Auftrag >>
Schreiben Sie den Textauszug zur Umsatzsteuer bei der Entnahme von Grundstücken nach seinem letzten Satz weiter.
---------- Textauszug ----------
Überblick

Um die Verbreitung des sog. Seeling-Modells einzudämmen, löste die Entnahme von vorsteuerentlasteten Grundstücken aus dem Unternehmensvermögen nach Ansicht der Finanzverwaltung Umsatzsteuer aus. Nun ist das BMF zurückgerudert. Ab sofort gilt in allen noch offenen Fällen: Ist die Entnahme (nach § 3 Abs. 1b S. 1 Nr. 1 und Satz 2 UStG) steuerbar, kommt die Steuerbefreiung nach § 4 Nr. 9a UStG wieder zur Anwendung.
---------- Ausgelesene Daten ----------
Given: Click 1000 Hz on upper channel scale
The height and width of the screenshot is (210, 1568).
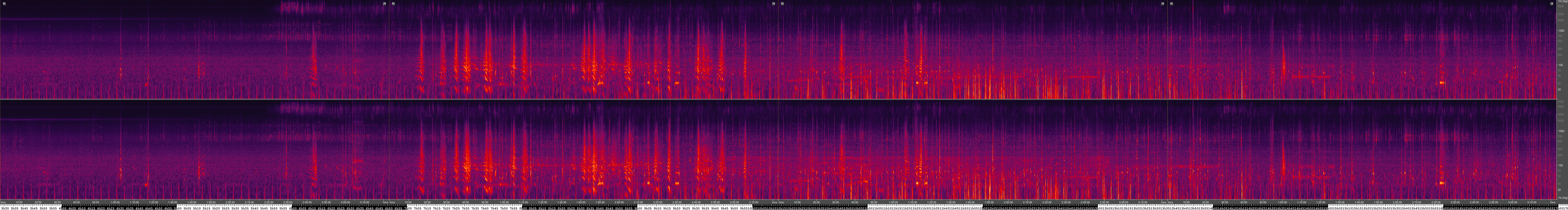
----------
---------- Ausgelesene Daten ----------
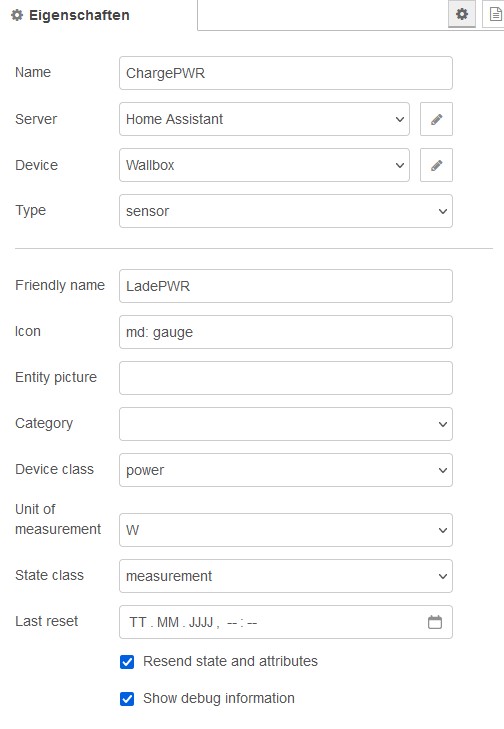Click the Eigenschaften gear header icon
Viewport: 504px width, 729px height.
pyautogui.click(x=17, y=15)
----------
Ergebnis >>
Sachverhalt

Nach Bekanntwerden der EuGH-Entscheidung Seeling (Urteil v. 8.5.2003, Rs. C-269/00), rechnete die Finanzverwaltung mit dramatischen Steuerausfällen. Schließlich bedeutete diese Rechtsprechung, dass Unternehmer den Vorsteuerabzug aus dem Bau bzw. Erwerb ihrer Privatwohnung in voller Höhe geltend machen können, sofern sie das Gebäude zu wenigstens 10 % auch für unternehmerische Zwecke nutzen. Deshalb hatte das BMF kurzfristig verfügt, dass entgegen der früheren Rechtsansicht die (spätere) Entnahme des Grundstücks nicht nach § 4 Nr. 9a UStG steuerbefreit ist. Dem Seeling-Modell wurde dadurch einiges an Attraktivität genommen.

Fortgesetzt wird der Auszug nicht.